Existing diffusion-based recommendation models lack thermodynamic theoretical foundations, and their energy optimization objectives fundamentally conflict with the conventional entropy minimization paradigm. Method: This paper establishes, for the first time, a thermodynamically grounded framework for recommendation completeness analysis. We propose FreeRec—a minimalist diffusion recommendation model—that unifies energy and entropy optimization via Helmholtz free energy maximization. To preserve the bipartite structure of user–item interactions, we design an anisotropic-preserving denoiser; additionally, we introduce the AR-GSP sampling strategy to enhance generative robustness. Contribution/Results: Theoretical analysis guarantees convergence and preference fidelity. Empirical evaluation demonstrates that FreeRec significantly outperforms state-of-the-art baselines in recommendation accuracy, inference efficiency, and hard negative sample learning.

Diffusion models (DMs) have recently gained significant interest for their exceptional potential in recommendation tasks.
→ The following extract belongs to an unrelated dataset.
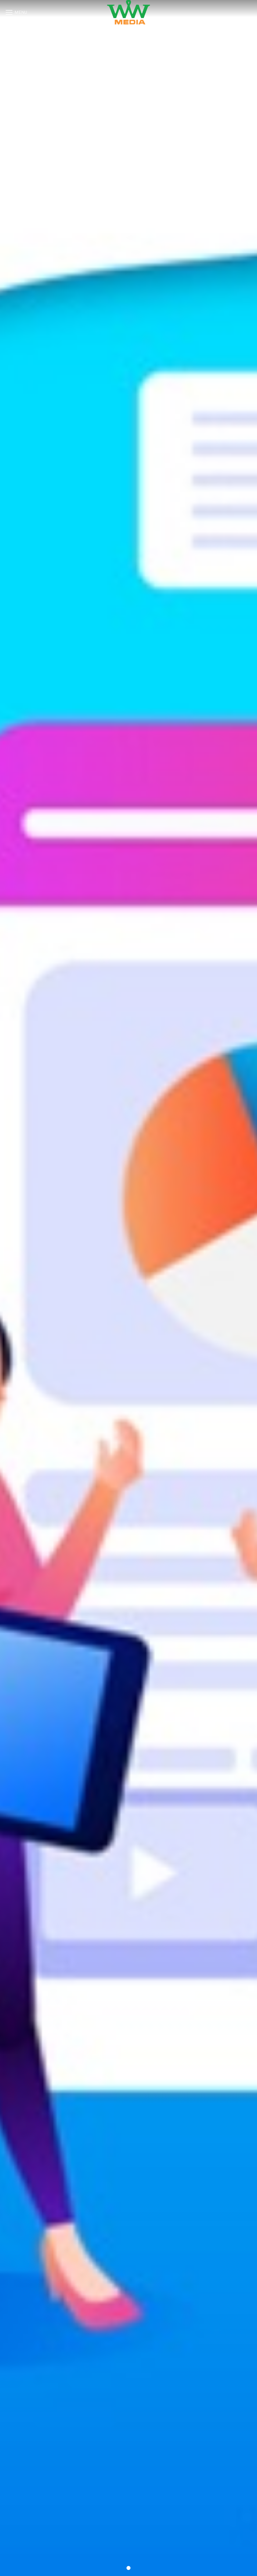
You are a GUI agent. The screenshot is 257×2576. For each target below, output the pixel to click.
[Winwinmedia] (128, 12)
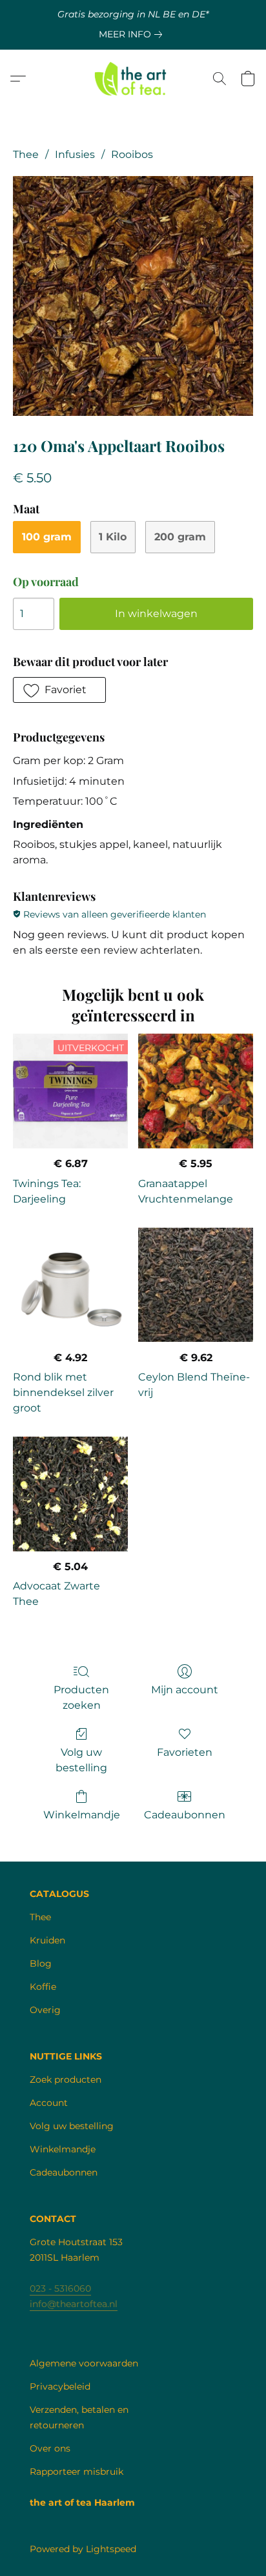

This stems primarily from their prominent capability in distilling, modeling, and generating comprehensive user preferences. However, previous work fails to examine DMs in recommendation tasks through a rigorous lens. In this paper, we first experimentally investigate the completeness of recommender models from a thermodynamic view. We reveal that existing DM-based recommender models operate by maximizing the energy, while classic recommender models operate by reducing the entropy. Based on this finding, we propose a minimalistic diffusion framework that incorporates both factors via the maximization of Helmholtz free energy. Meanwhile, to foster the optimization, our reverse process is armed with a well-designed denoiser to maintain the inherent anisotropy, which measures the user-item cross-correlation in the context of bipartite graphs. Finally, we adopt an Acceptance-Rejection Gumbel Sampling Process (AR-GSP) to prioritize the far-outnumbered unobserved interactions for model robustness. AR-GSP integrates an acceptance-rejection sampling to ensure high-quality hard negative samples for general recommendation tasks, and a timestep-dependent Gumbel Softmax to handle an adaptive sampling strategy for diffusion models. Theoretical analyses and extensive experiments demonstrate that our proposed framework has distinct superiority over baselines in terms of accuracy and efficiency.